>> begin Text provided
Liam Neeson takes the shortcut through the woods – and meets the Big Bad Wolf.

THE GREY finds Neeson as a sharpshooter/hunter for an arctic oil company, keeping the feral wolves at bay from drilling sites. The opening sequence sets up what a thoughtful movie experience this will be, as Neeson shoots down a wolf in the desolate snow and finds some sliver of kinship with it; then he enters a boisterous bar full of drillers and has a quiet whiskey, while images of a woman (dead wife? divorced?) float through his mind. We realize that in the wilderness he felt a kinship, but here surrounded by his own kind, he is more alone than ever. Brilliant!

He boards a cargo plane with a group of workers, that crashes in the icy wilds of Alaska. Shades of ALIVE! and FLIGHT OF THE PHOENIX as the survivors take stock of their supplies and their hopes of rescue or escape. Here again, filmmaker-screenwriter Joe Carnahan displays a master hand as Neeson helps a man with a gushing wound find peace in death: “Who do you love? Let them take you.” Disturbing, as everyone watches this man’s struggle for life, his breathing hitching, each beat of his heart pumping weaker as it meets no pressure; yet tears to your eyes, not for the death, but for the empathy plumbed by Neeson, the pure human understanding.

The fights over leadership ensue; to stay with the wreck or trek through the woods; ransacking dead bodies for supplies, and then – the wolves. Once kept at bay by Neeson, now they surround the periphery of every campfire and conversation, aching to tear the flesh from human hides. We find each survivor to be a clutch of insecurities. Not only must they face their inner demons during their snowbound fleeing, they must outpace and outfight the monsters for whom this hell is simply home. For whom they are simply lunch.

The most amazing thing about this action thriller is that it could have turned into a one-note chase movie, but Carnahan, renowned for shallow piddlers (A-TEAM, SMOKIN’ ACES), turns out an uncharacteristically introspective and moving adventure. THE GREY was lifted from Ian Mackenzie Jeffers’s short story Ghost Walker, and I can only assume that Carnahan stuck closely to the writer’s ideas to pull off such a quality movie. (It’s a common hubris for filmmakers to try to “improve” renowned writers when turning their written words into film – King’s DOLAN’S CADILLAC, Bradbury’s A SOUND OF THUNDER come to mind – failures all! Just stick to the original story!)
>> end Text provided
#### Problems
(a) List every title in the review of THE GREY that is printed in capital letters, except THE GREY itself.
(b) Pick up the review of THE GREY after its last sentence and write a few more sentences that carry it on.
>> begin Given information
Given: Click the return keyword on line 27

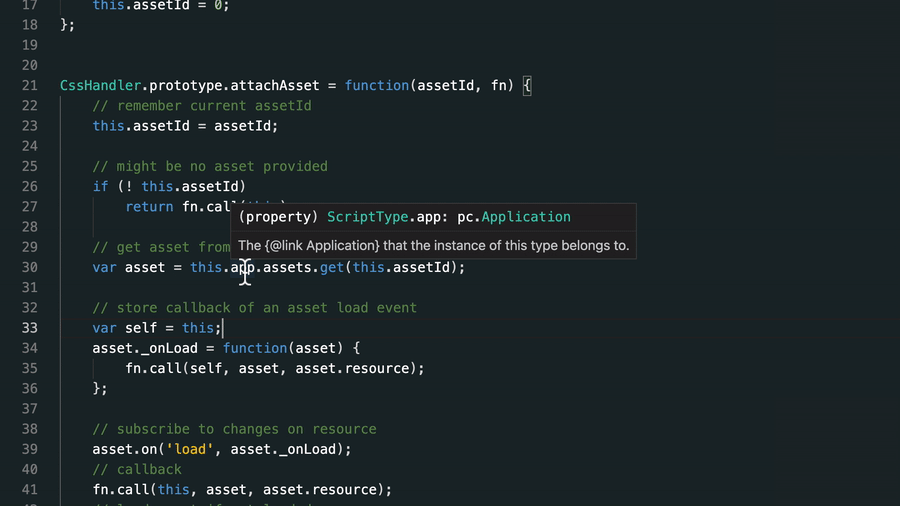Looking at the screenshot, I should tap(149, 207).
>> end Given information
>> begin Given information
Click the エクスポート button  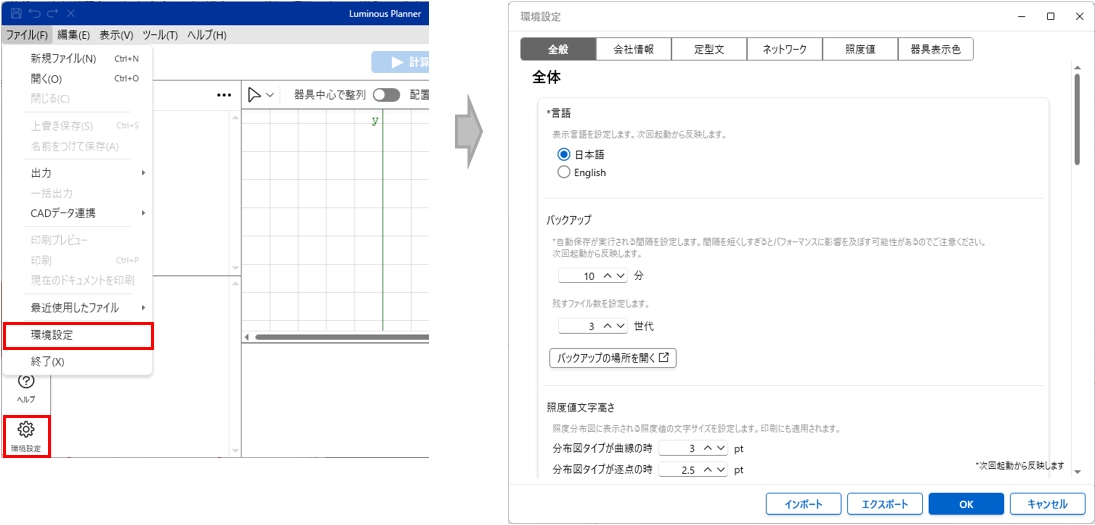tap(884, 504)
>> end Given information
#### Responses in order
(a) ALIVE!, FLIGHT OF THE PHOENIX, A-TEAM, SMOKIN’ ACES, DOLAN’S CADILLAC, A SOUND OF THUNDER

(b)
The ferocious computer-generated wolves make the puling furballs in THE DAY AFTER TOMORROW look like muppets. Dermot Mulroney is unrecognizable under workman’s makeup; Frank Grillo causes trouble by taunting the wolves with his meaty behind.

It could have become shallow at any point, but human intricacies are woven into the fabric of each scene, the super-cool Neeson taking command as cruel-but-fair leader and yet able to coax each man’s emotional center from him. And there is still room for Carnahan to display a creative directorial hand – as any time there is a dangerous accident or stunt, he hurls his camera headlong into the fracas: down a tree trunk, into rapids, off a cliff…

Even the stark ending does not lose the human element, right up to Neeson’s last minutes on film, facing the lead wolf, strapping broken glass to his knuckles… We recall his words to the dying passenger, as we see him embrace those words himself, “Who do you love? Let them take you…”

I love you, Liam Neeson, you Man’s Man-Crush. Come and take me.

END

Grey_titleTHE GREY (Jan 2012) R
Director: Joe Carnahan.
Writers: Ian Mackenzie Jeffers, Joe Carnahan.
Music: Marc Streitenfeld.
Starring: Liam Neeson, Dermot Mulrooney, Frank Grillo, Dallas Roberts, Joe Anderson, Nonso Anozie, James Badge Dale, Ben Bray, Anne Openshaw.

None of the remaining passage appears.